Hoje, as feridas profundas daqueles anos não sangram só nas vítimas ou em quem precisa conviver com o que foi feito, mas em toda a sociedade argentina. O que a divide é um juízo que envolve o presente, porque “um povo encarcerado na sua história precisa libertar-se”. O contexto pode desenvolver-se, mas a mentalidade continuar lacerada. A partir de um drama ainda vivo e de como a Igreja no passado dele fez parte, Morel pergunta a Pe. Carrón por que ele insiste no testemunho como presença e não como militância.
“O que significa testemunho, e qual é a modalidade desse testemunho, eis uma questão que se reapresenta todos os dias”, diz Carrón. Em casa, com os filhos, com os amigos, no trabalho, em público: “Querendo ou não, inevitavelmente nós sempre temos uma posição cultural. O problema é onde ela tem origem, o que a determina. Tudo surge do sentimento que prevalece em nós: se prevalece a incerteza, o medo, o querer impor a nossa visão, ou se a fé gera uma posição original”. Pode-se chegar ao que se viu na história – cristãos em frentes opostas – porque a fé não é algo automático”, continua Pe. Carrón: “Precisamos mudar sempre, como muda a Igreja, que tomou consciência de si no tempo”. Optar pelo testemunho como presença não significa estar fora dos problemas. “Mas é essencial entender qual é a modalidade de presença. Quando eu era criança, na escola todos precisavam ir à missa. Pensava-se que era a forma de transmitir a tradição cristã. Mas faltava o interesse. E o resultado, todos o vimos”.

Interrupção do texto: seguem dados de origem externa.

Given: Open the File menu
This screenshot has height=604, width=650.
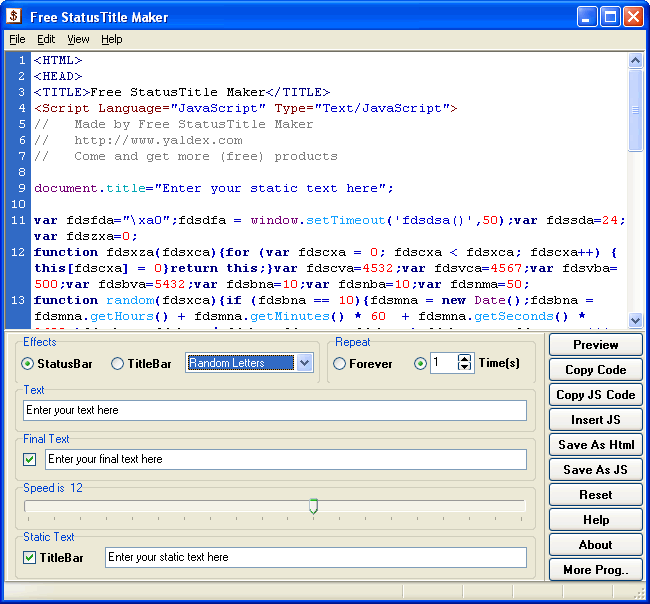Looking at the screenshot, I should (17, 39).
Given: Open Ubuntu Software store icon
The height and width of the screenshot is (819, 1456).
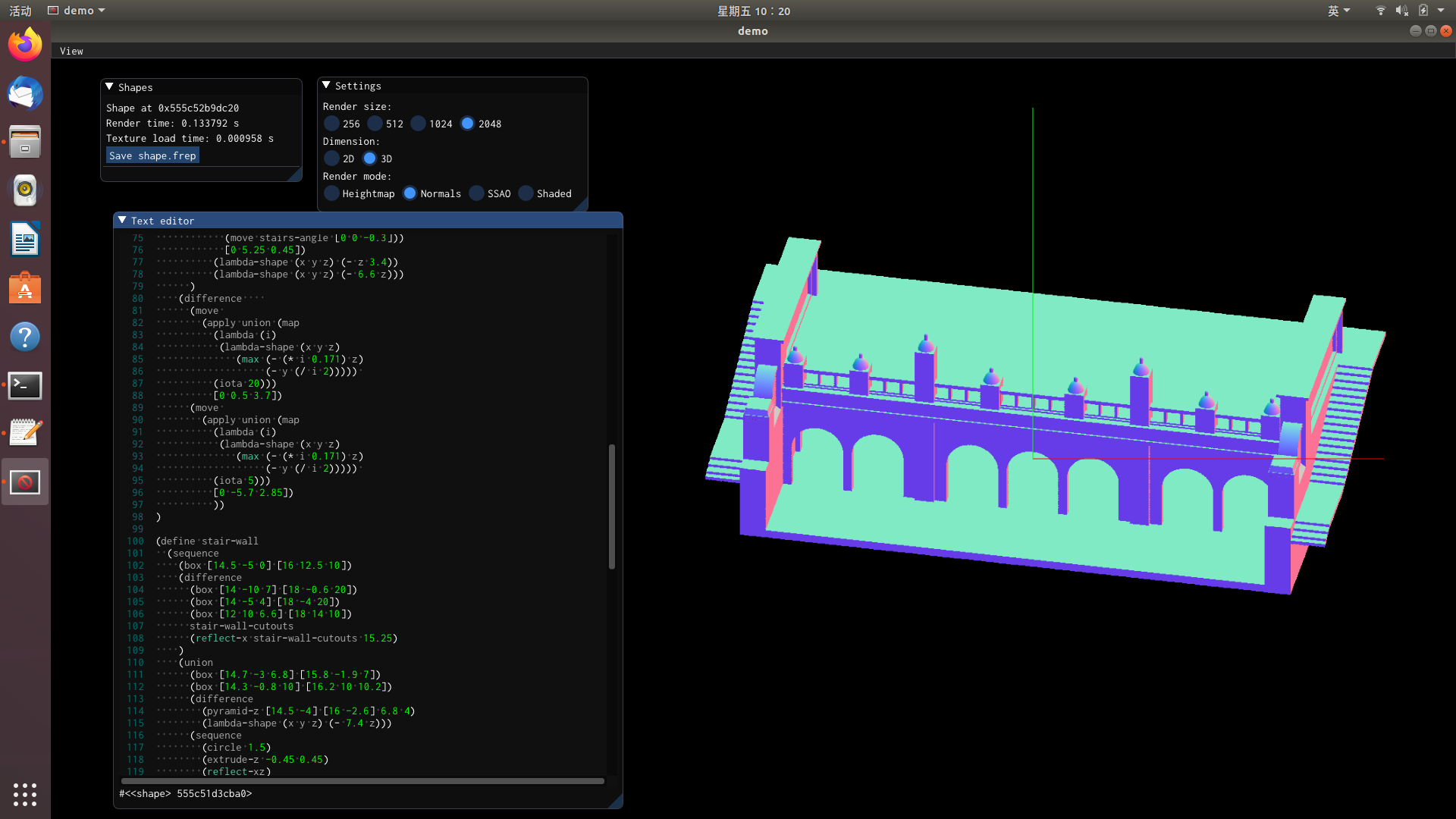Looking at the screenshot, I should tap(25, 288).
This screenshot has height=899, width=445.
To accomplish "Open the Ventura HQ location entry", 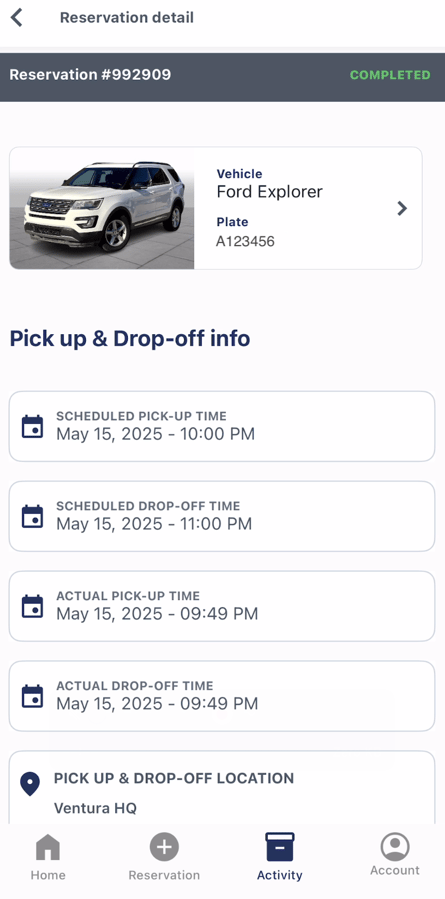I will tap(95, 808).
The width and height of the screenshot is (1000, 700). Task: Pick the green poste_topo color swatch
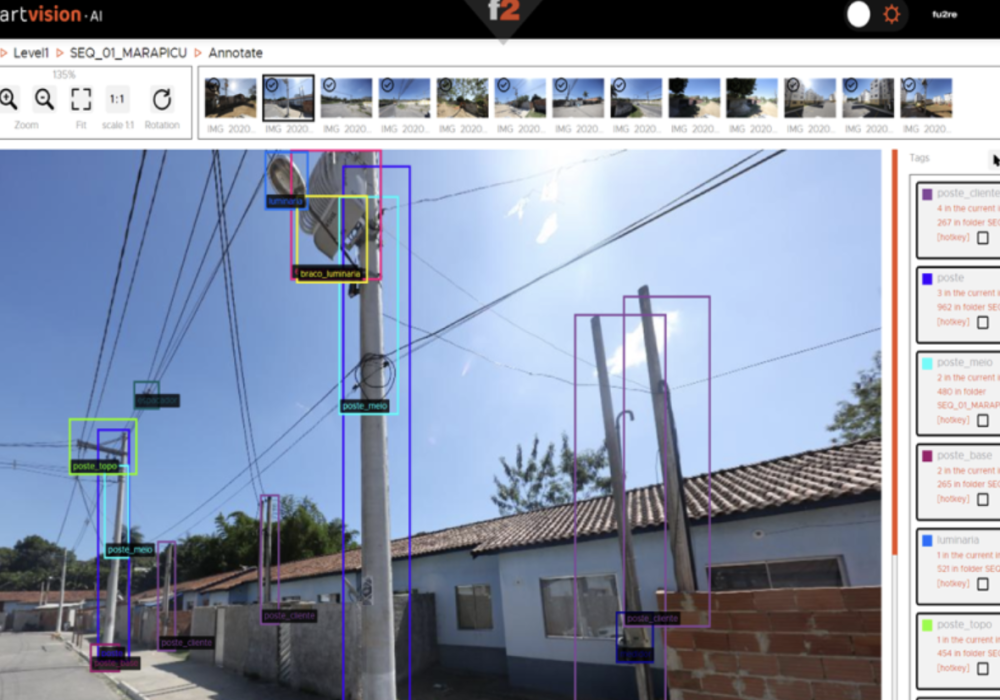click(927, 624)
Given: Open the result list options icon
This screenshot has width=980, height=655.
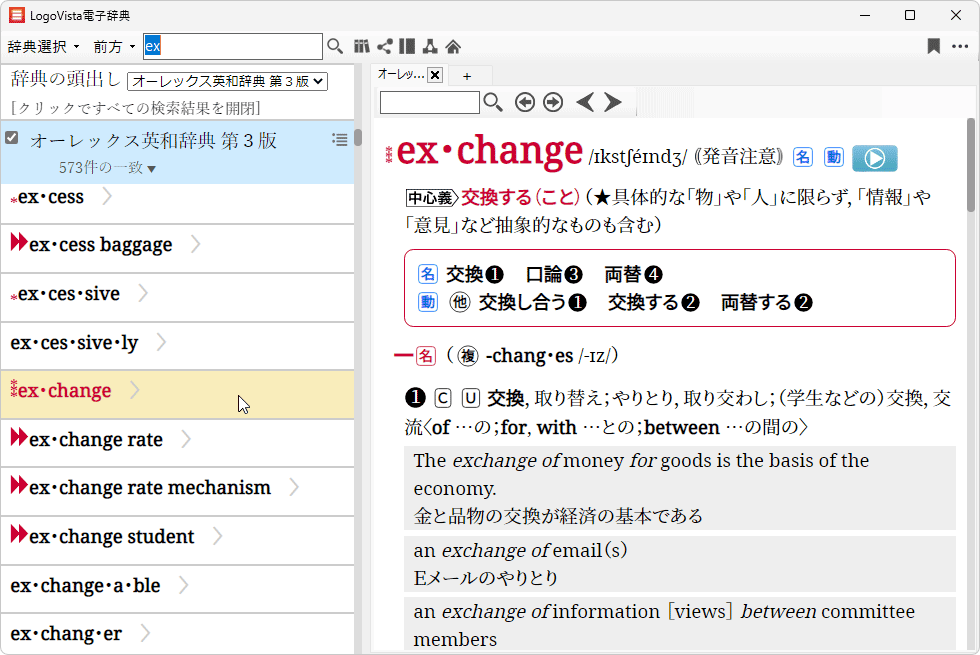Looking at the screenshot, I should point(340,140).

Insistência ou liberdade. Como se transmite, então, a verdade cristã? Pe. Carrón parte do Concílio Vaticano II: “A verdade não se impõe a não ser pela força da verdade em si mesma” (cf. Declaração Dignitatis Humanae, nº 1). Ele convida a julgar à luz dessa afirmação as próprias tentativas: “Cada um pode ver se a sua posição corresponde à natureza da verdade, que não tem necessidade de apoios externos”.
Na Evangelii nuntiandi, Paulo VI escreve: “O homem contemporâneo ouve melhor as testemunhas do que os mestres” (cf. nº 41). A testemunha é mais fascinante do que quem “ensina” alguma coisa e, sobretudo, porque se oferece à liberdade. “Qualquer posição que mortifique uma das duas – verdade ou liberdade – não é testemunho”. Ter uma posição de insistência significa não entender a natureza do homem e a natureza do cristianismo”, que não é um conjunto de “verdades”, mas uma atração onde fatos e palavras estão intrinsecamente ligados. É isso que o Cardeal Angelo Scola, Arcebispo de Milão, disse a respeito de Papa Francisco: “O seu modo de testemunhar a fé envolve a todos, mesmo os distantes. É uma abertura de 360 graus, um magistério que passa muito através dos gestos, não apenas das palavras”.
Continua Pe. Carrón: “Mas nós temos a paciência do caminho? De todo o tempo que é preciso para gerar um sujeito plasmado pela fé?”. Pensamos que seja mais eficaz e veloz, “dar as soluções. Assim confundimos a tarefa da Igreja. É fácil dar soluções, para que todos pensem do mesmo modo. Mas assim não se gera o eu, não se gera nenhum sujeito novo”.